3 Mart 1924 Türkiye Cumhuriyeti’nin en kapsamlı devrimlerinin yapıldığı tarihtir. Cumhuriyet, henüz sadece 123 günlüktür. Ülkeyi emperyalist işgalden kurtaran devrimciler 3 büyük devrim yasası ile karanlığın üzerine yürümüşledir. Bunlar içinde en önemlisi de günümüz Anayasasının 174. Maddesi ile koruma altına alınmış olan Tevhid-i Tedrisat, yani Eğitim Birliği (Tekliği) yasasıdır. Bu yasanın günümüz Türkçesine çevrilmesinde kullanılan “tevhid-birlik” sözcüğü, “vahid” kökünden gelen tek, teklik anlamındadır. Ve gericilerin esas saldırısı da yasanın bu yönünedir. Zira bu devrim yasasının hedefi bin yılın karanlığını yok etmektir.
“Bin yıl”, rast gele söylenmiş bir kavram değildir. Sadece günümüz İslam ülkelerinde değil, geçmişte Batı ülkelerinde de yaşanmış, ancak güçlü bir silkinişle üstesinden gelinen geçici bir durumdur. Görece çok gelişmiş toplumlar, din tacirlerinin etkisi ve baskısı ile çok koyu karanlıklara gömülebilmiş, karanlıktaki toplumlar da uyanıp güçlü bir silkinişle aydınlığa yürüyebilmiştir. Bundan tam bin yıl öncesi Batılı ülkeleri koyu bir taassubun ve karanlığın içinde iken İslam ülkeleri altın çağını yaşıyordu.

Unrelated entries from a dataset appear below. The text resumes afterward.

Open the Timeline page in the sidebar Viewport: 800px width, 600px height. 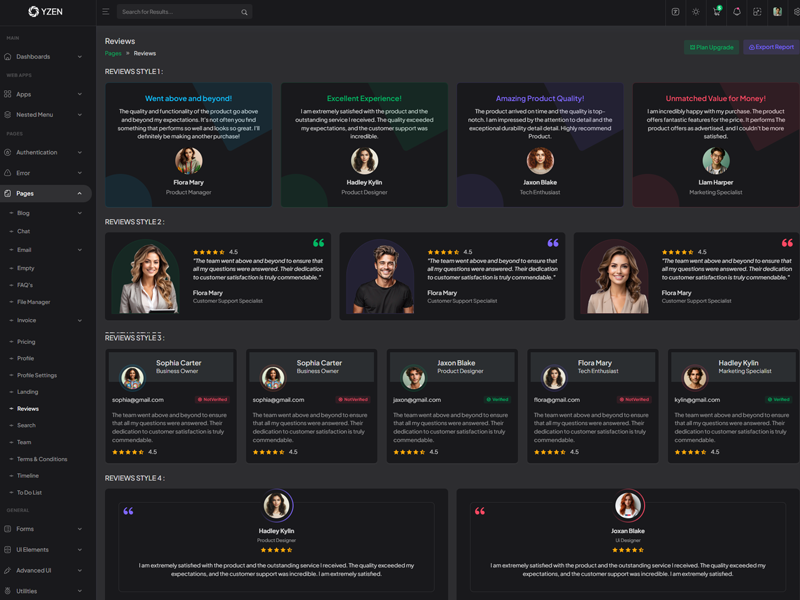28,476
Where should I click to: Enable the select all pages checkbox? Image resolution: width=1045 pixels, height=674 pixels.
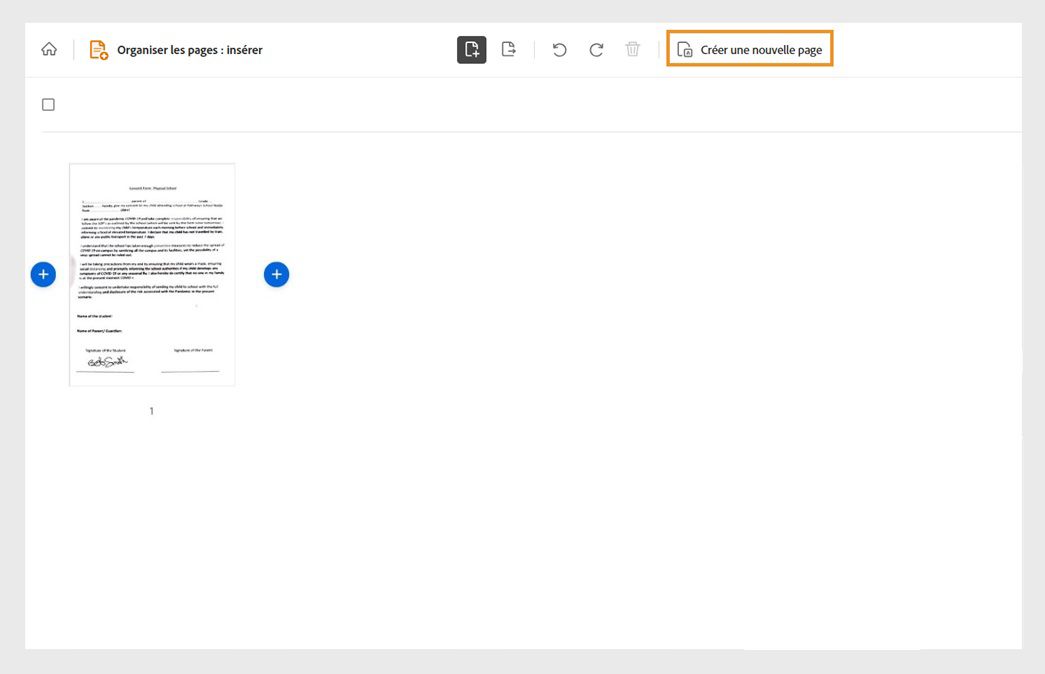tap(47, 103)
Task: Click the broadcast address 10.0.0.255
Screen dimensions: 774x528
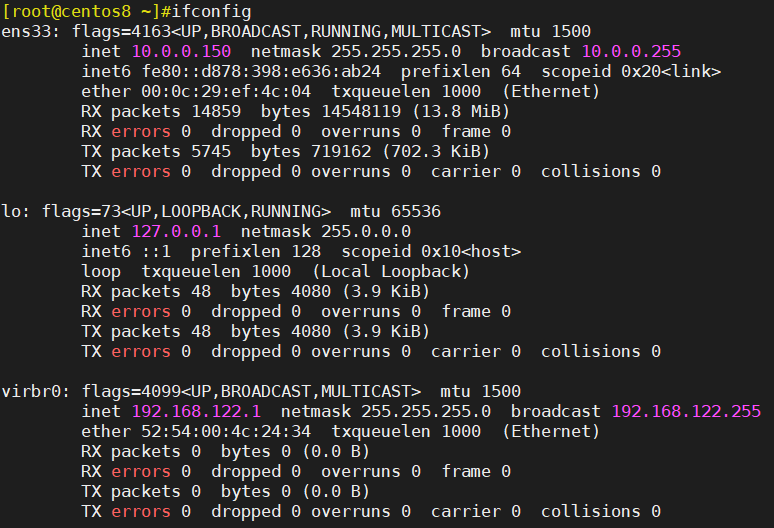Action: pyautogui.click(x=631, y=51)
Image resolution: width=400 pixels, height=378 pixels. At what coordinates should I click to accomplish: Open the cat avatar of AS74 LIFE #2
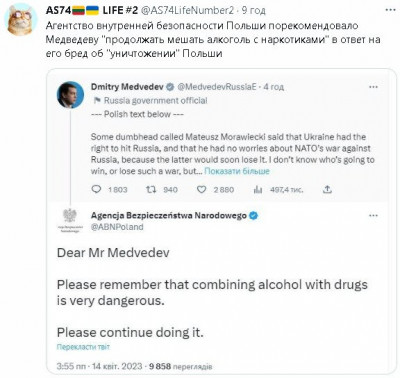(x=19, y=19)
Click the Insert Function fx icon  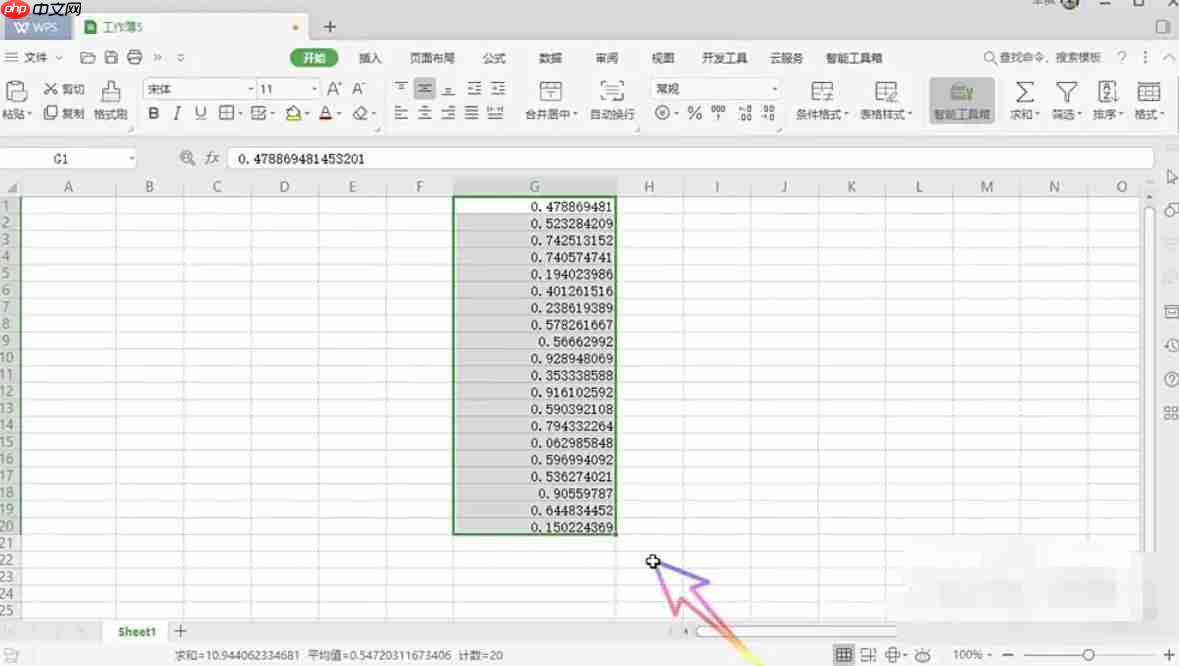pos(210,158)
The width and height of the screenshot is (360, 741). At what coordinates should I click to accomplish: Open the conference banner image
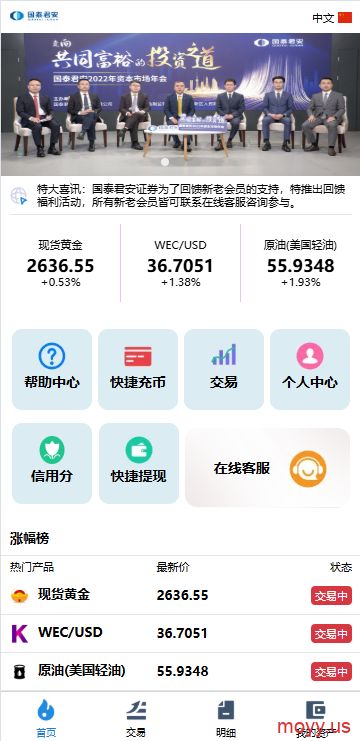[180, 104]
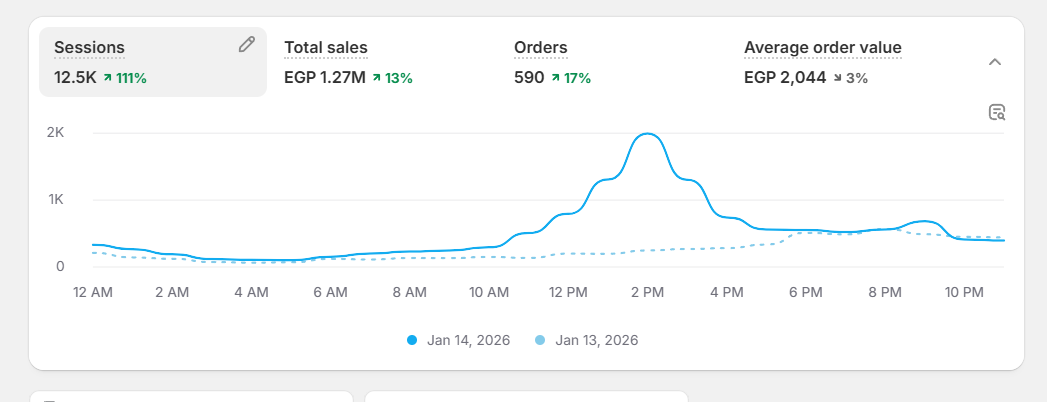This screenshot has width=1047, height=402.
Task: Click the 12.5K sessions value
Action: 75,77
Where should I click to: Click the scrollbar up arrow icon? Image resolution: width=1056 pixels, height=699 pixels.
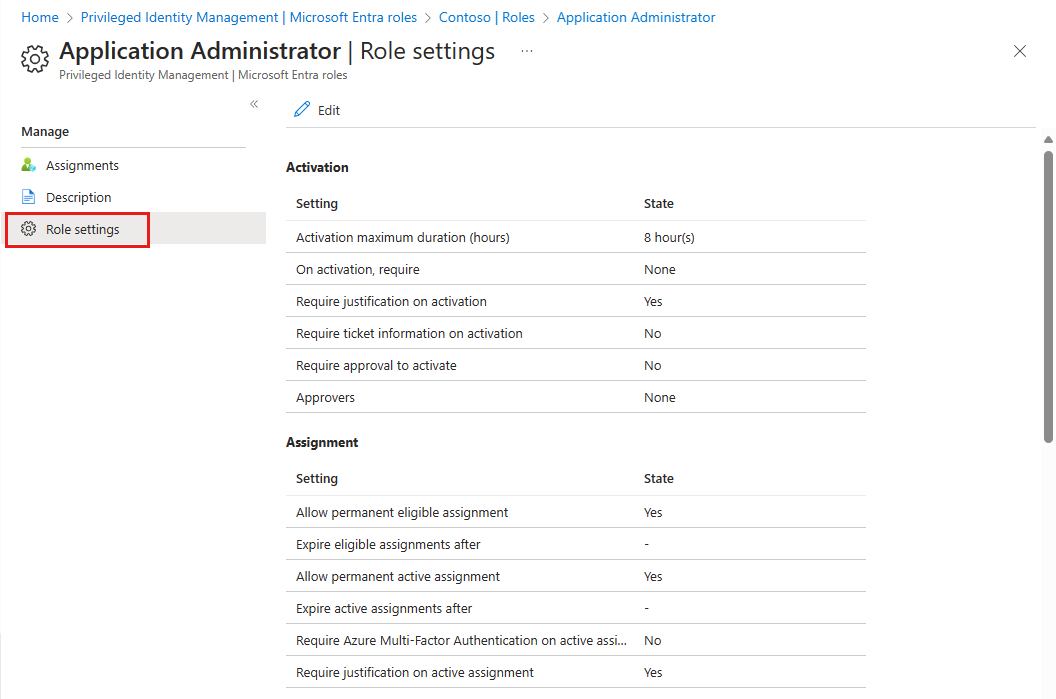(1047, 140)
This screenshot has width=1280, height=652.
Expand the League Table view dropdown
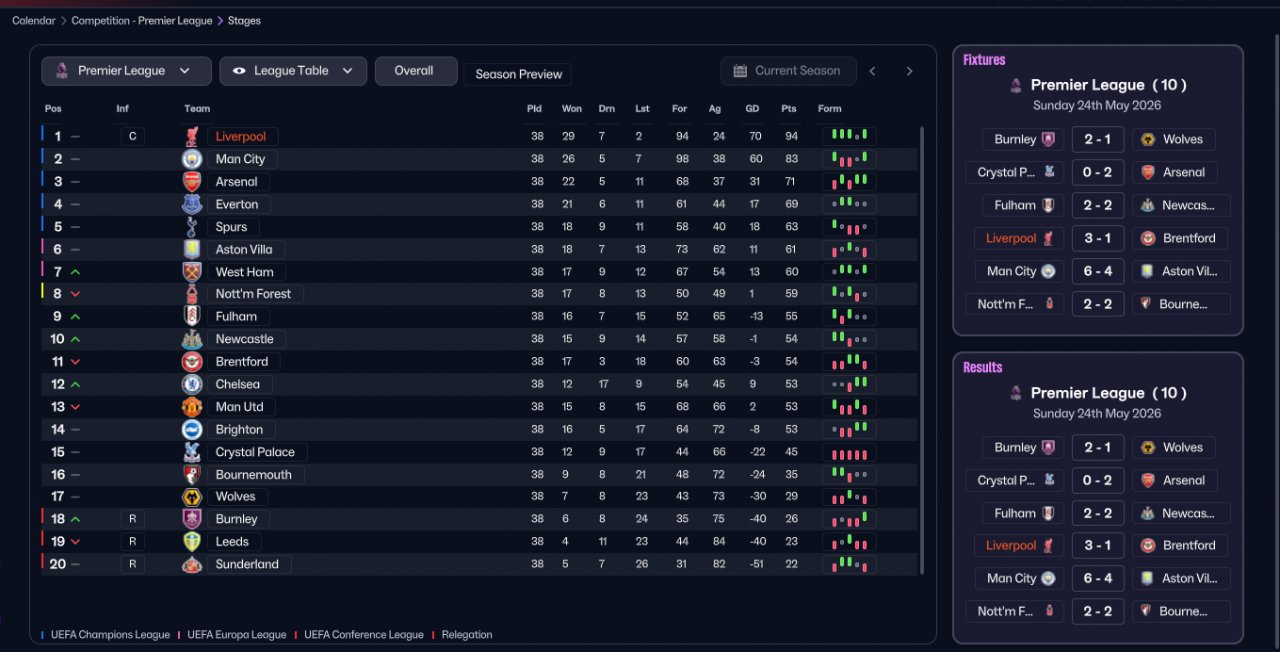(x=293, y=71)
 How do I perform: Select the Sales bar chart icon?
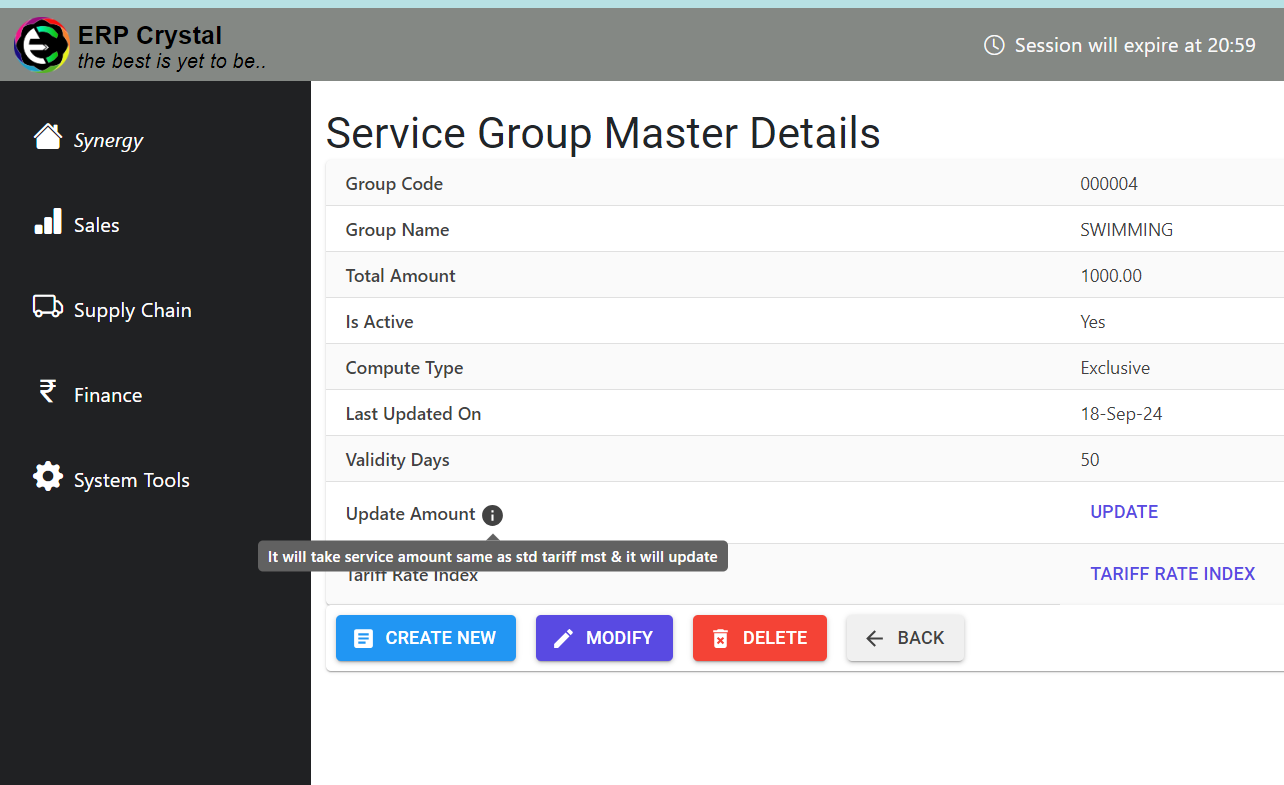[x=47, y=222]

Ünlü yazar Stefan Zweig Amerigo adlı eserinde bu çarpıcı durumu anlatır. Zweig Amerika kıtasını keşfeden Kolomb yerine bu dev kıtaya Amerigo Vespucci’nin adının verilmesindeki çarpıklığı incelediği belgesel nitelikteki eserinde tam bin yıl öncesinin Avrupa’sını şöyle anlatır:
“Yıl 1000. Batı dünyasının üzerinde uyuşturucu bir uyku ağırlığı vardır. İnsanların gözleri etrafını dikkatle gözlemleyemeyecek kadar yorgun, duyuları merakla harekete geçemeyecek kadar tükenmiştir. İnsanlığın ruhu ölümcül bir hastalık atlatmışçasına felç olmuştur sanki, içinde yaşadığı dünya hakkında hiçbir şey bilmek istememektedir. Batı dünyasının kral ve imparatorları fermanlarının altlarına kendi adlarının yazmaktan bile acizdir. Bilimler teolojik mumyalar biçiminde donup kalmış, dünyevi eller, resim ve heykel alanında kendi suretini yaratamaz hale gelmiştir. Ufuklar koyu bir sisin örtüsü ile kaplıdır. İnsanlar seyahat etmemektedir, yabancı topraklardan habersizdir… 1000 yılında dünya yok olacaktır, kehanet böyledir. Tanrı, dünyayı işlediği bunca günah nedeniyle yok ederek cezalandıracak diye vaazlar vermektedir rahipler kürsülerinden. Yeni bin yılın gelmesi ile mahşer günü gelmiş olacaktır.”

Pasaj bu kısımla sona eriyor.